The data Start Marker

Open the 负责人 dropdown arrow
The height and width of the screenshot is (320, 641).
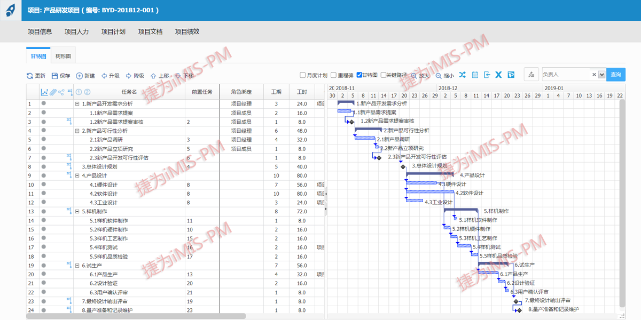(x=602, y=75)
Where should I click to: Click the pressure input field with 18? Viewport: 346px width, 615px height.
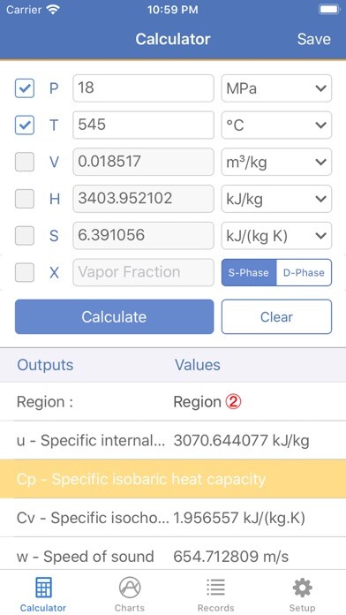tap(143, 88)
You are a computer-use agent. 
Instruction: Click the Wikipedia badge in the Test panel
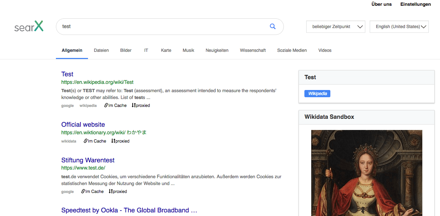317,93

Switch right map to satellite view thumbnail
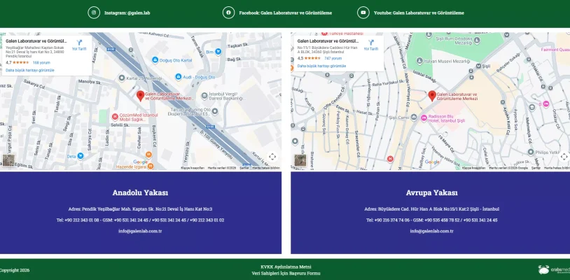pyautogui.click(x=299, y=160)
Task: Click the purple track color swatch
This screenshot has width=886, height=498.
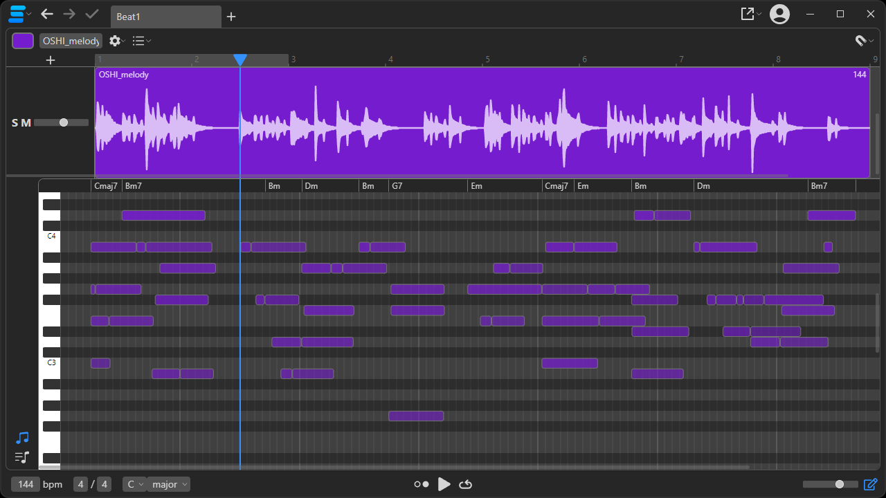Action: tap(22, 40)
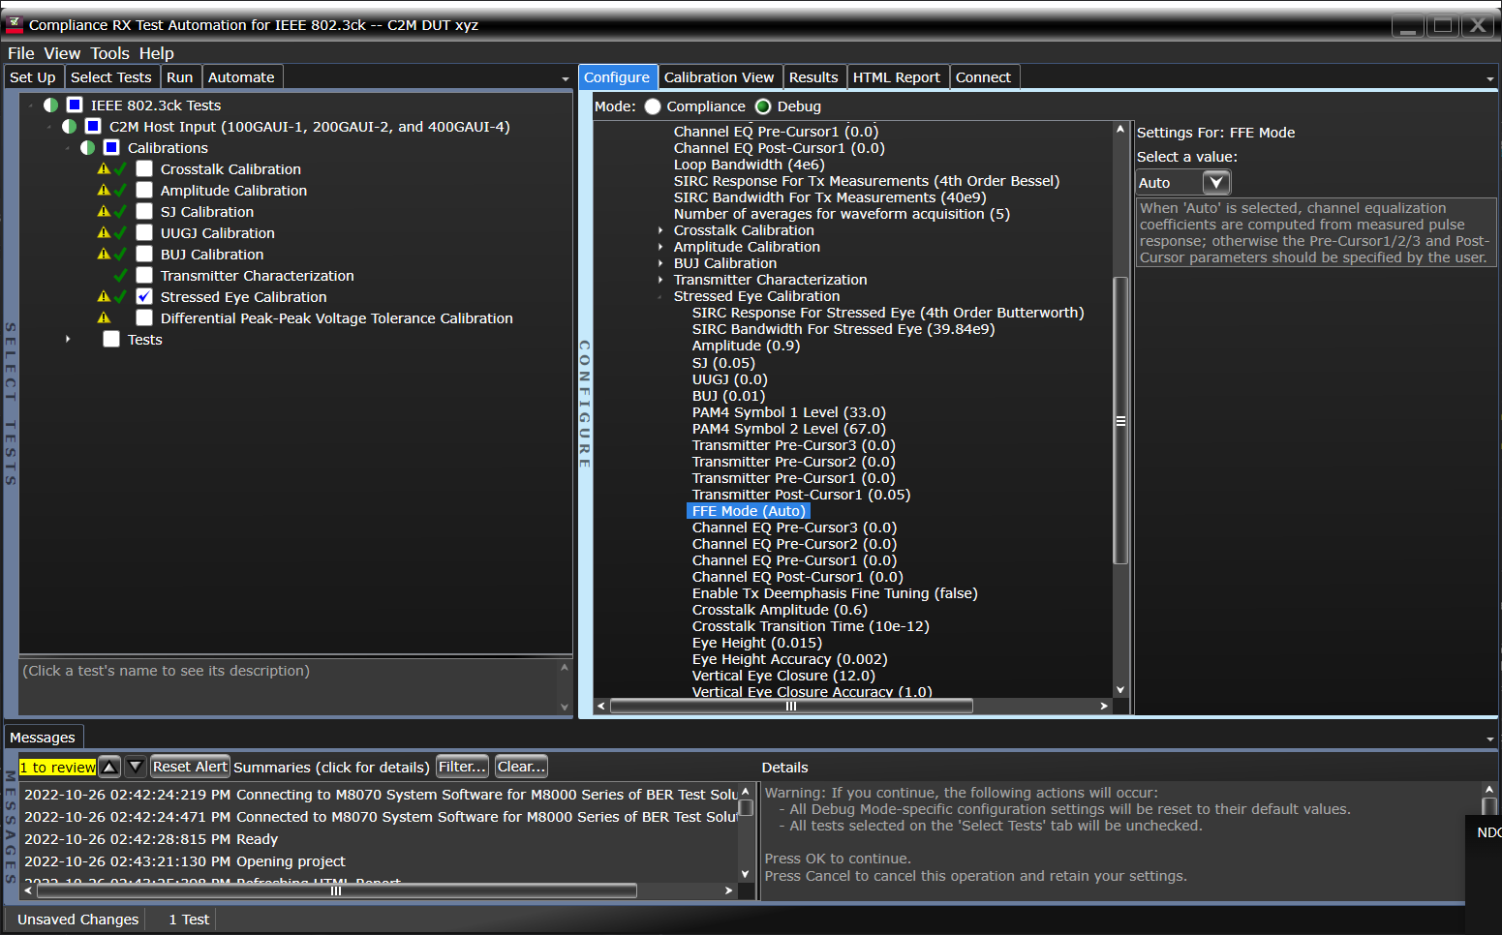This screenshot has height=935, width=1502.
Task: Open the Tools menu
Action: 109,53
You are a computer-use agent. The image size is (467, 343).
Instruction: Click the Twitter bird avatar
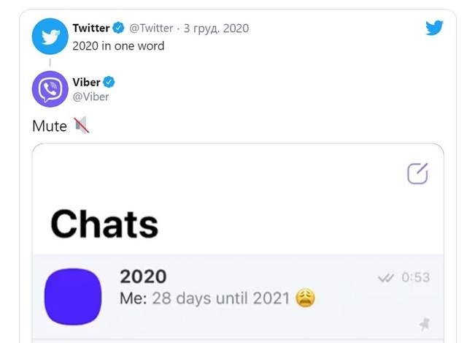[x=50, y=36]
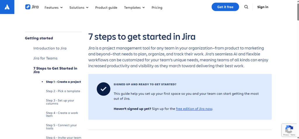Open the Product guide page
This screenshot has height=139, width=299.
tap(106, 8)
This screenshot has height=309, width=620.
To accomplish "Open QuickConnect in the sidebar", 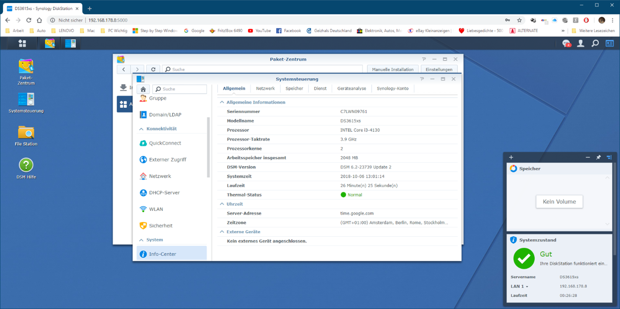I will (165, 143).
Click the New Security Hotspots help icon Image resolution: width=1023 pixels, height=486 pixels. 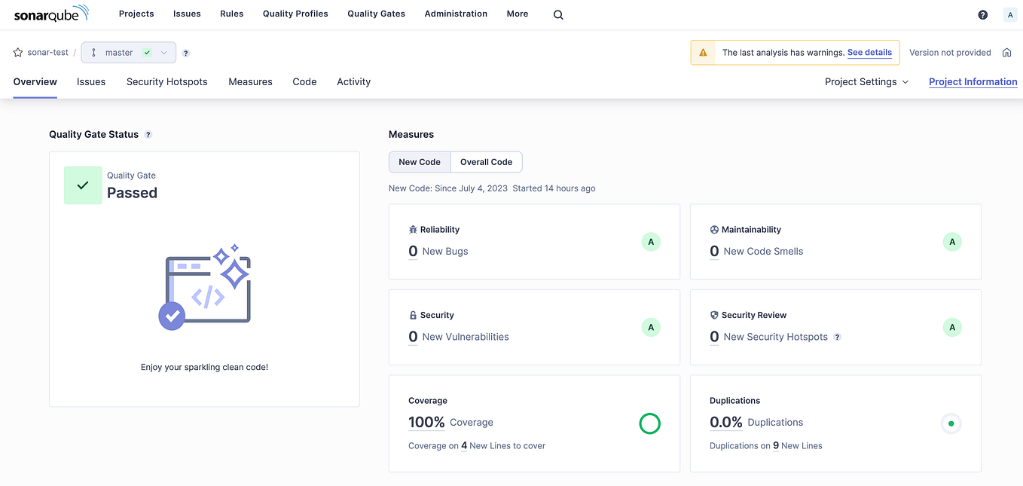click(x=837, y=337)
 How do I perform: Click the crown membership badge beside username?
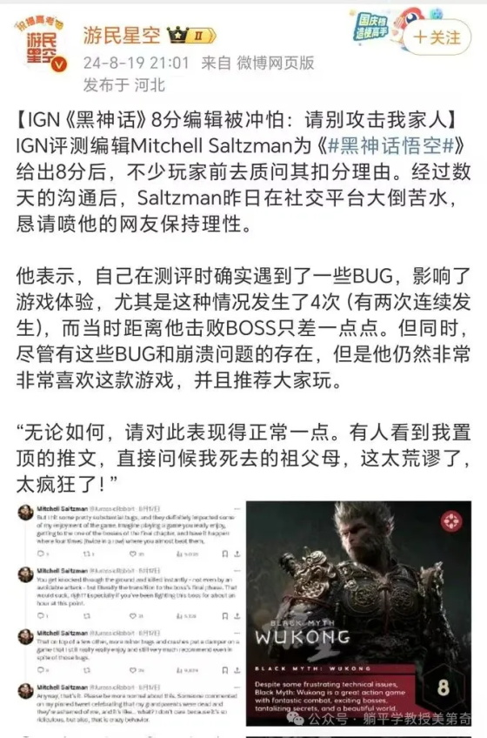click(x=177, y=36)
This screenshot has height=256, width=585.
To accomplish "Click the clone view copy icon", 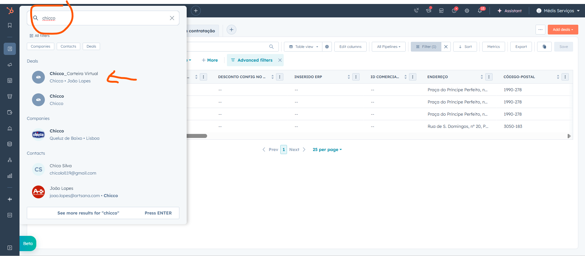I will tap(544, 47).
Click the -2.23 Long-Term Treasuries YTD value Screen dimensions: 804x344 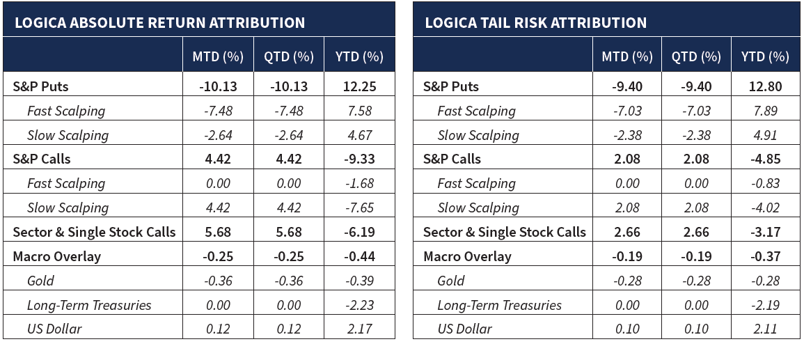(x=359, y=305)
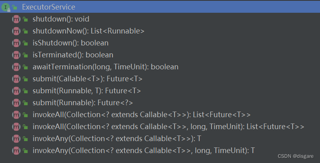Select submit(Runnable, T): Future<T> method
The image size is (320, 163).
click(87, 90)
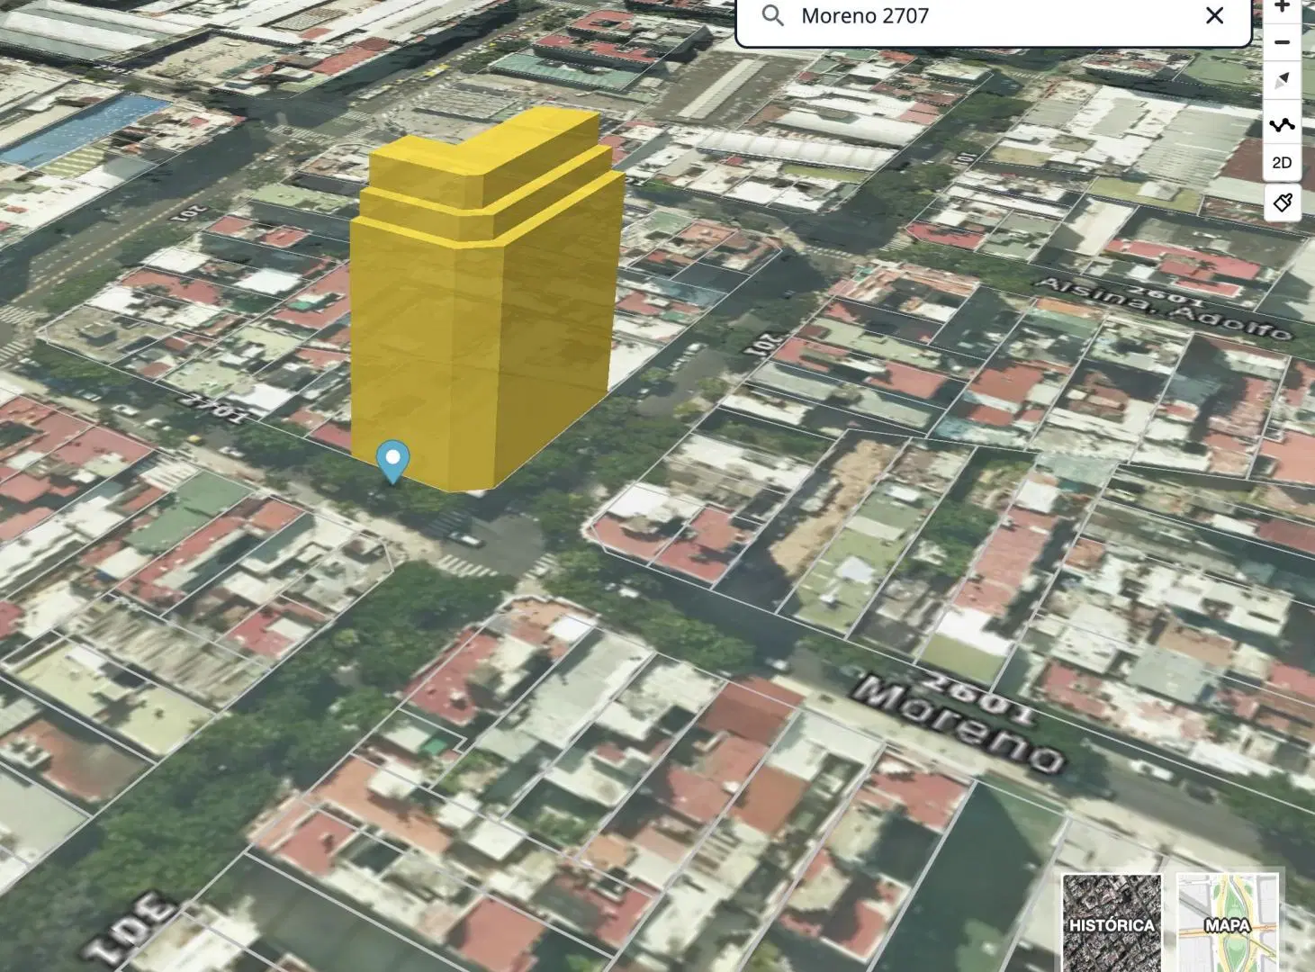Screen dimensions: 1315x972
Task: Zoom out with the minus button
Action: coord(1283,42)
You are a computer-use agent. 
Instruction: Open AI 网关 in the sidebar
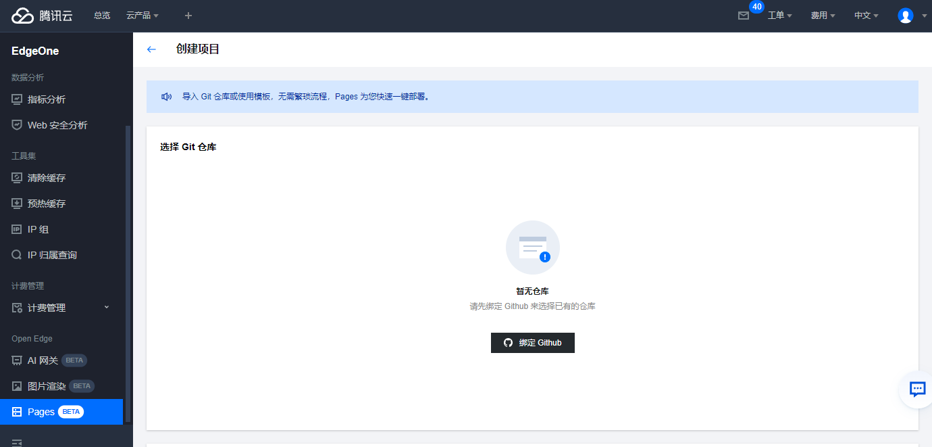[43, 360]
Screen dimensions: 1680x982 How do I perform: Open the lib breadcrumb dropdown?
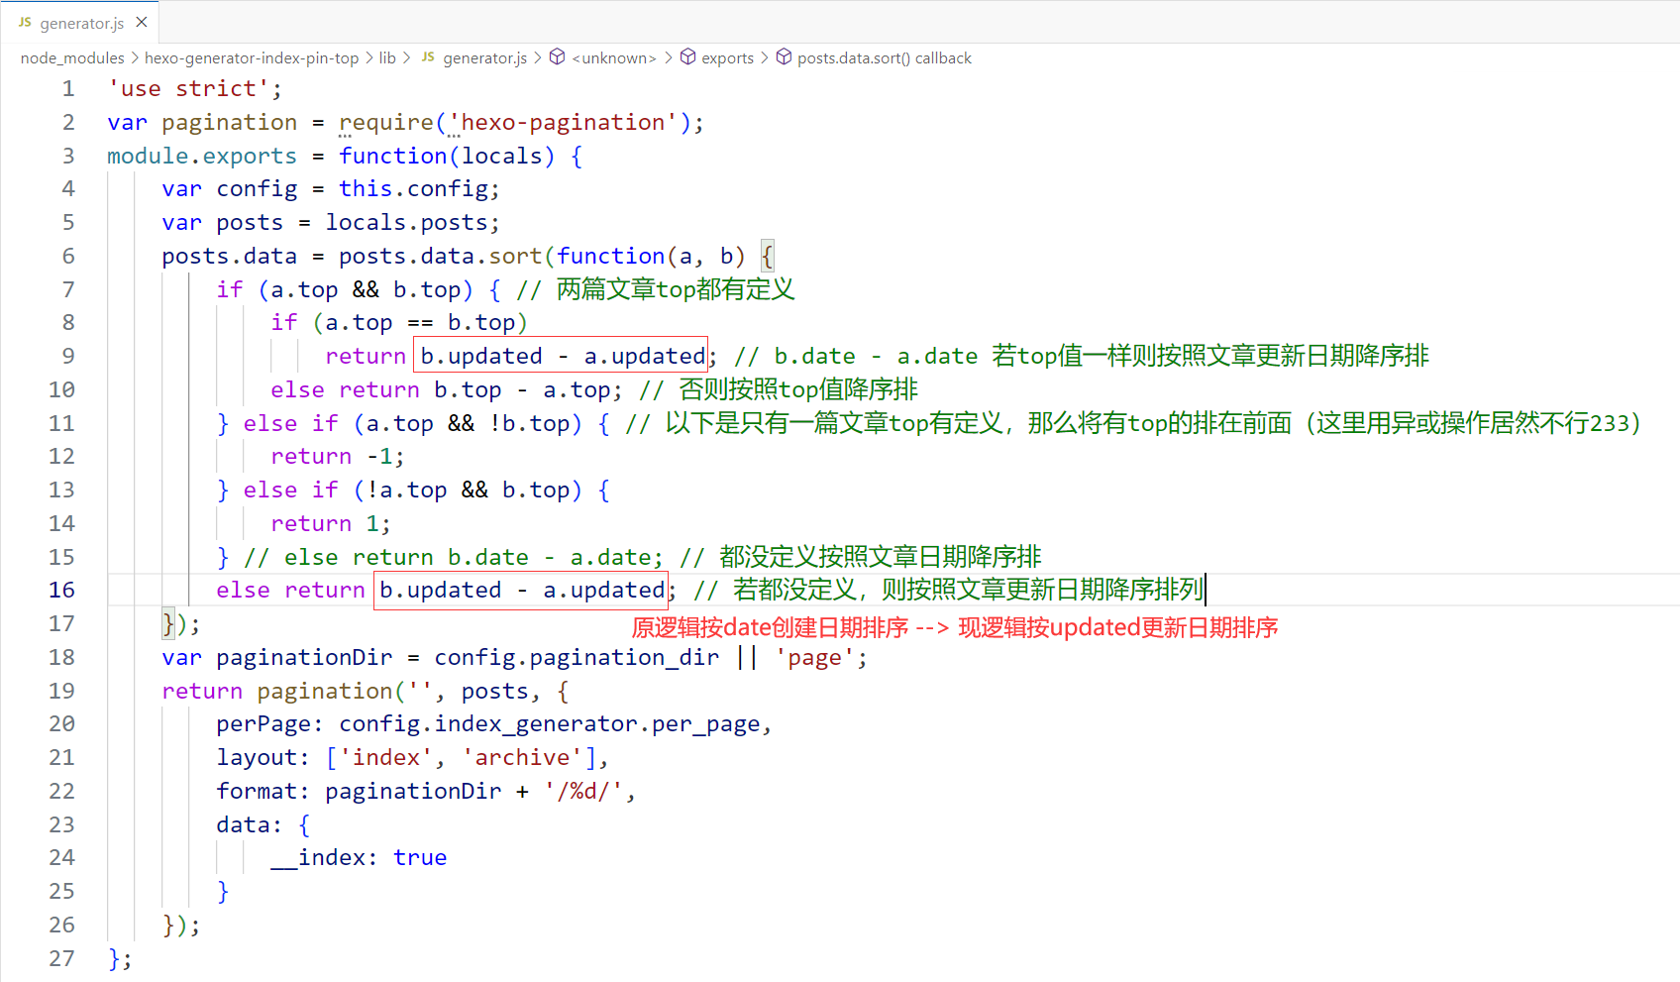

The data End Marker

• What is expected: The line containing "Task: Click the purple track color swatch" marks the end: copy exactly every line from the start of the records up to and including it, leaving out the pictures.

• Reply to the exercise:
Open the 负责人 dropdown arrow
The height and width of the screenshot is (320, 641).
(x=602, y=75)
Where should I click to: Click the pressure input field with 18? Viewport: 346px width, 615px height.
tap(143, 88)
You are a computer-use agent. 
Instruction: Click the Wikipedia badge in the Test panel
317,93

Switch right map to satellite view thumbnail
pyautogui.click(x=299, y=160)
Task: Click the purple track color swatch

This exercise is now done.